The unusual finding may have implications for other coral reef systems in oceans around the world.
"When you move from a high pH reef to a low pH neighboring reef, there are big changes, and they are negative changes," said WHOI biogeochemist Anne Cohen, a co-author on the paper and lead principal investigator of the project. "However, in Palau where the water is most acidic, we see the opposite. We see a coral community that is more diverse, hosts more species, and has greater coral cover than in the non-acidic sites. Palau is the exception to the places scientists have studied."
The researchers found that at every reef around the island the low pH of the water was caused by shell-building done by organisms living in the water, a process called calcification, which removes carbonate ions from seawater. The shell-building organisms also add CO2 to the water as they breathe.

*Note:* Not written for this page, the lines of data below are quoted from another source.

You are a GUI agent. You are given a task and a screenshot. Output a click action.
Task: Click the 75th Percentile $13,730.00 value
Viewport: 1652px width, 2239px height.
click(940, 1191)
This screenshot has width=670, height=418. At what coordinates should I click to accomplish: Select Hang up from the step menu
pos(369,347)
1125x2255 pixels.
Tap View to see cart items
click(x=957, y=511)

"Calcification and respiration are continually happening at these sites while the water sits there, and it allows the water to become more and more acidic. It's a little bit like being stuck in a room with a limited amount of oxygen - the longer you're in there without opening a window, you're using up oxygen and increasing CO2," Shamberger said.
Continuing her analogy, Shamberger said without fresh air coming through that window, it gets harder and harder for life to thrive. But in the case of the Palau coral reefs, the opposite was happening.
"What we found is that coral cover and coral diversity actually increase as you move from the outer reefs and into the Rock Islands, which is exactly the opposite of what we were expecting," she said.
Now, the researchers must determine whether Palao's reefs are generally adapted to a low pH, or if it's a "perfect storm" situation that creates environmental conditions that allows the reefs to thrive despite a low pH.
"If it's the latter, it means if you took those corals out of that specific environment and put them in another low pH environment that doesn't have the same combination of conditions, they wouldn't be able to survive," Cohen said. "But if they're genetically adapted to low pH, you could put them anywhere and they could survive.
"When we find a reef like Palau where the coral communities are thriving under low pH, that's an exception," Cohen continued. "It doesn't mean coral reefs around the globe are going to be OK under ocean acidification conditions. It does mean that there are some coral communities out there - and we've found one - that appear to have figured it out. But that doesn't mean all coral reef ecosystems are going to figure it out."